--- SUPPLIED RECORDS Enclosed Below ---

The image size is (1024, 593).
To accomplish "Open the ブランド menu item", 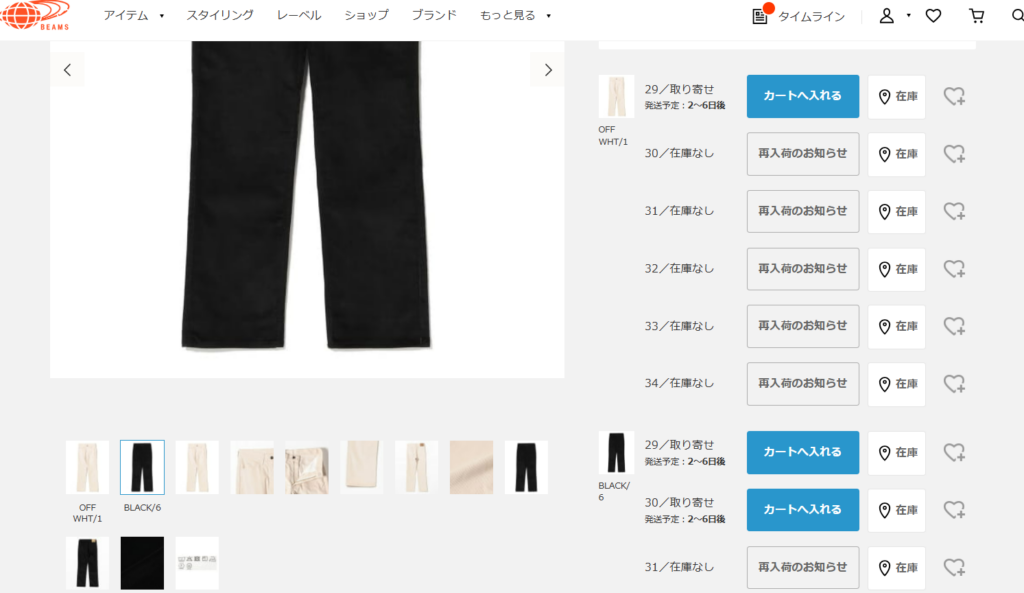I will 434,15.
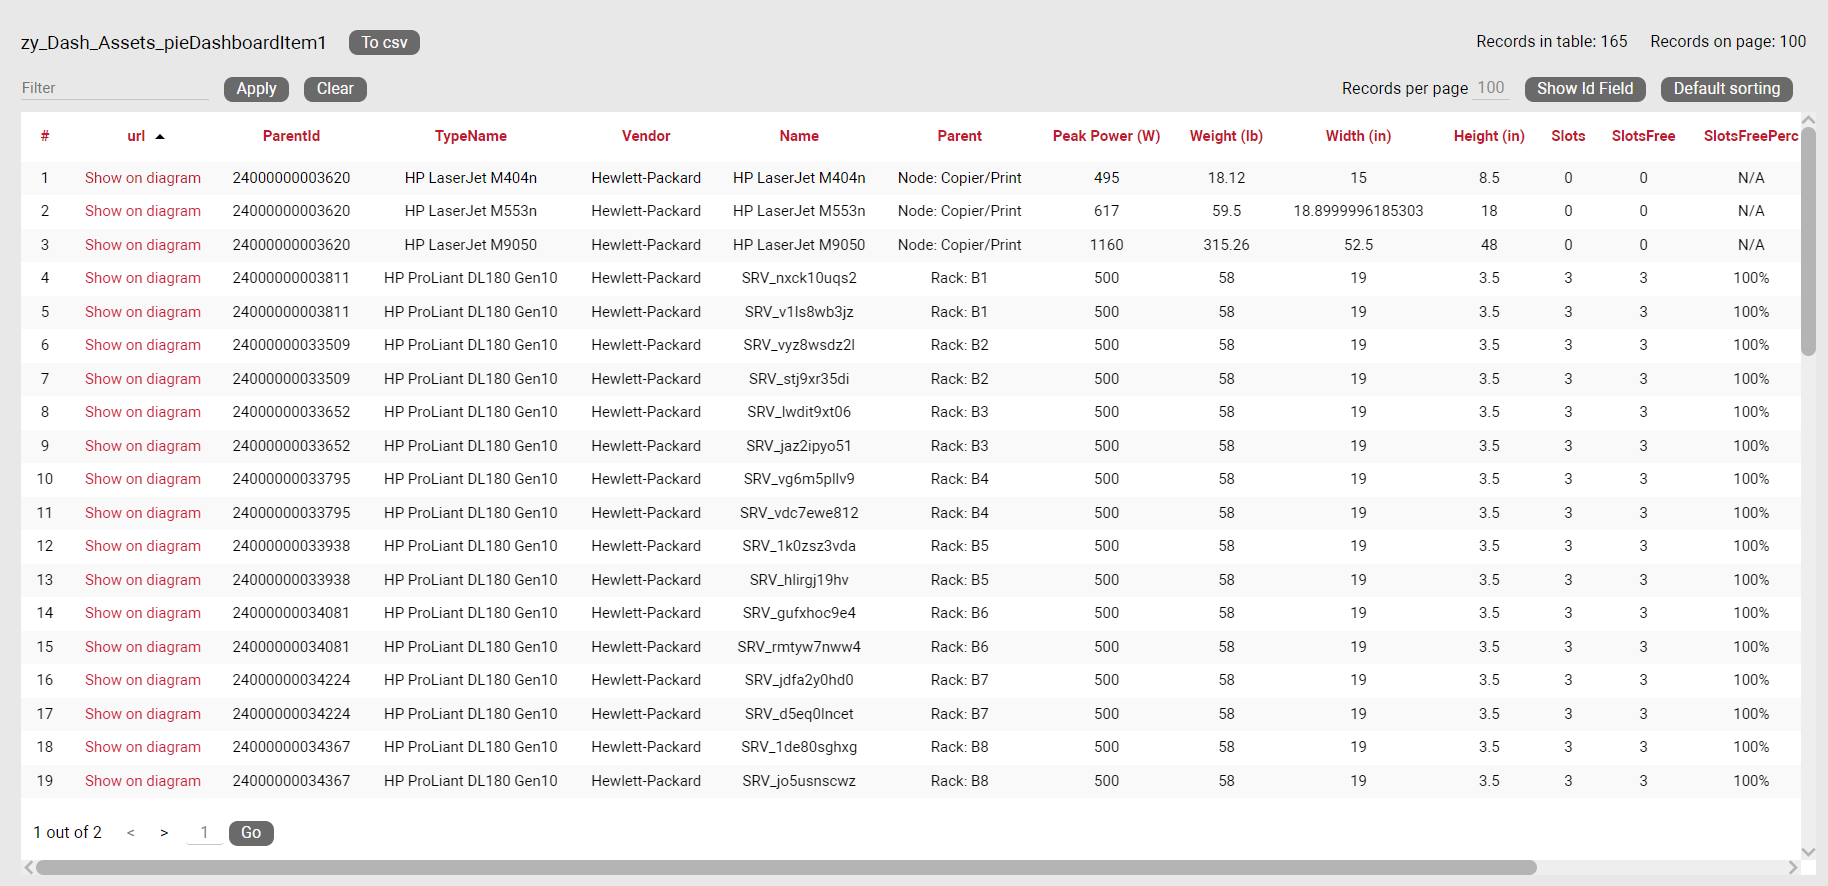This screenshot has height=886, width=1828.
Task: Sort by Peak Power (W) column
Action: pyautogui.click(x=1106, y=136)
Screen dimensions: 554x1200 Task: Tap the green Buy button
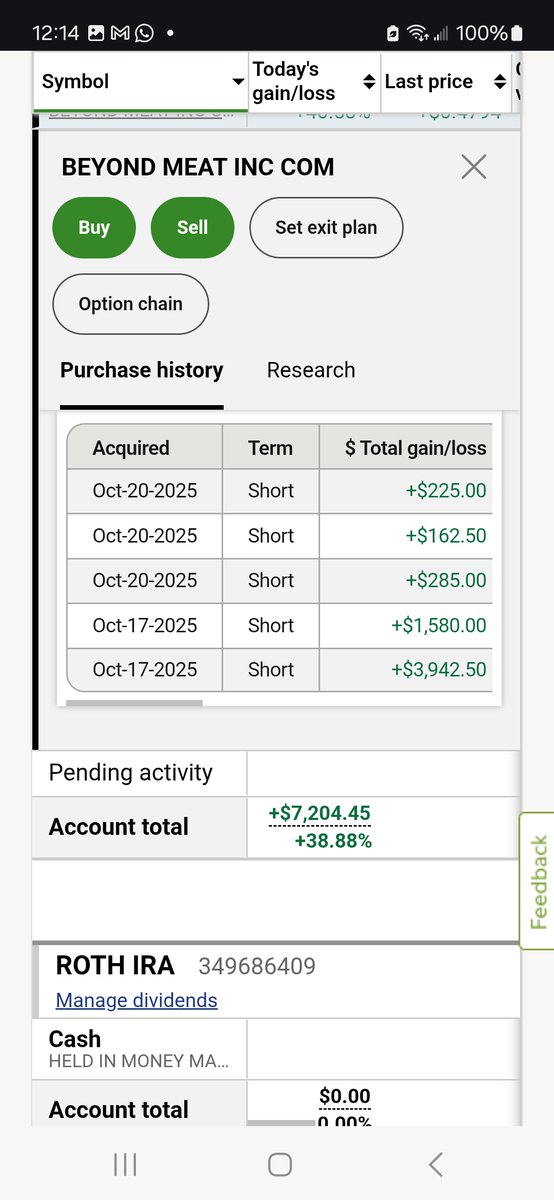point(94,227)
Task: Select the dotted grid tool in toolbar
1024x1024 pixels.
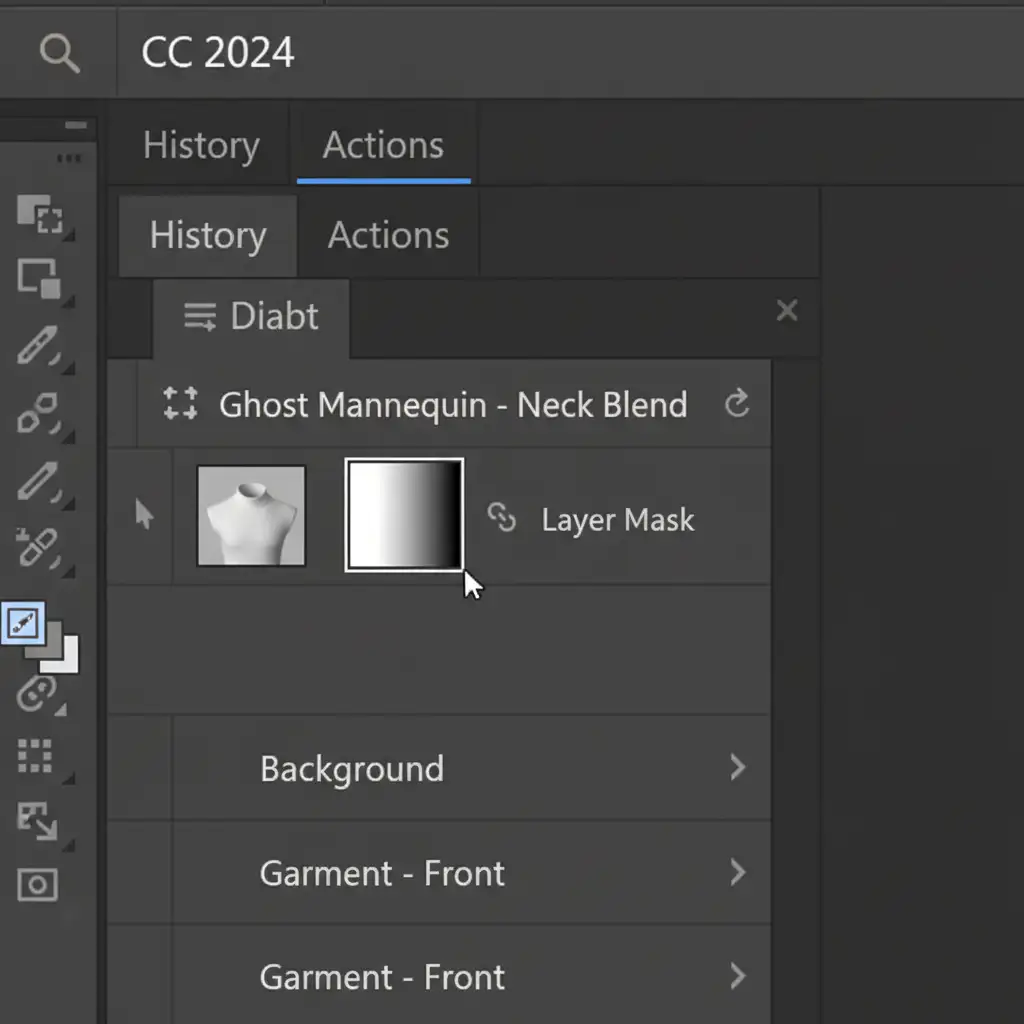Action: pyautogui.click(x=35, y=756)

--- End of Enclosed SUPPLIED RECORDS ---

* ABOUT THIS TASK *
Retype the records above exactly, starting at the line that contains "Screen dimensions: 554x1200" and going through the last line, and leave out any pictures.

* THE ANSWER *
Screen dimensions: 554x1200 Task: Tap the green Buy button
point(94,227)
Task: Select the dotted grid tool in toolbar
1024x1024 pixels.
Action: pyautogui.click(x=35, y=756)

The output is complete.